DEAR ABBY: This is in response to "Sad Grandpa" who, 38 years ago, married a widow with seven children. He now wants to remarry after her death, and his stepchildren are upset about it.
Perhaps his stepchildren are afraid not only of losing their stepfather, but also any property or belongings (monetary or not) that their biological father and mother would have left them.
I don't mean to make them sound greedy, but we all know from the letters you print that people who remarry later in life when their children are grown often forget that what they and their first spouse accumulated should be shared with their children. When parents remarry and are outlived by their new spouse, many times everything goes to the new spouse's family. And the children feel resentful and abandoned when nothing of their original family, monetary or not, is left for them.
Many clergy today require young couples about to marry to attend premarital counseling, but this is often waived for mature couples who have been married before.
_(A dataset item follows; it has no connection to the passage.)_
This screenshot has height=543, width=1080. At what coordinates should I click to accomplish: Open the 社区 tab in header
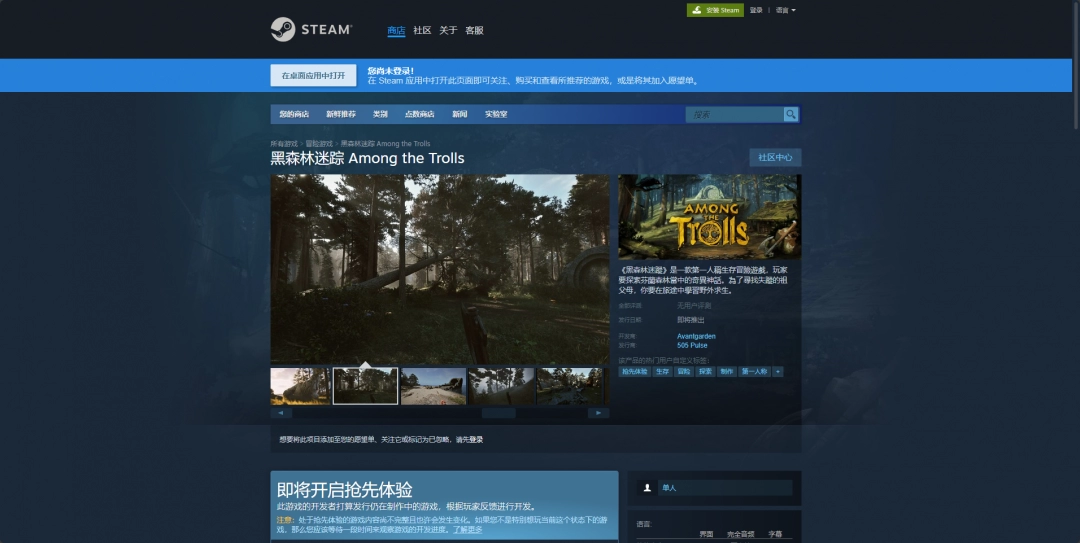422,30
Perhaps these couples should also attend counseling which, among other things, would cover disposition of property and how each other's heirs will be remembered in their wills. -- ELYN KIRCHNER, MINNEAPOLIS
DEAR ELYN: I agree, it is unfair for all the assets to be left to another family. And premarital counseling is an excellent arena for ironing out such important issues.
It is also important, however, for grown children to understand their widowed parent's need for companionship in their later years, and to put forth every effort to make the new spouse feel welcomed into the family. Regarding the newcomer as an intruder can have painful consequences. Read on:
DEAR ABBY: After reading the letter from "Stuck in Oklahoma," I felt compelled to write. "Stuck" stated that her mother had died and her father's second wife was difficult to like. She said she didn't know anyone who liked the new wife.
I can think of someone who likes her: "Stuck's" father! The relationship with my two grown daughters was strained for years after I remarried. They slighted my wife, and indirectly me -- in many subtle ways. They would "forget" her birthday, and address special-occasion cards to me only, or behave rudely in her presence. Any intervention by me was met with protestations of innocence on their part. After the loss of my second wife, I had a belated father/daughters talk and told them their behavior had been inexcusable.
My second wife had never tried to replace my daughters' mother. She had simply given their father the love he needed to make his life whole again. Remember, children, it's not easy being a second wife or husband. Cut some slack, OK? -- G.W. IN SHARPSBURG, GA.
DEAR G.W.: Thank you for sharing your experience. Perhaps others will learn that when widowed parents remarry, the grown children shouldn't feel abandoned. They should practice the Golden Rule.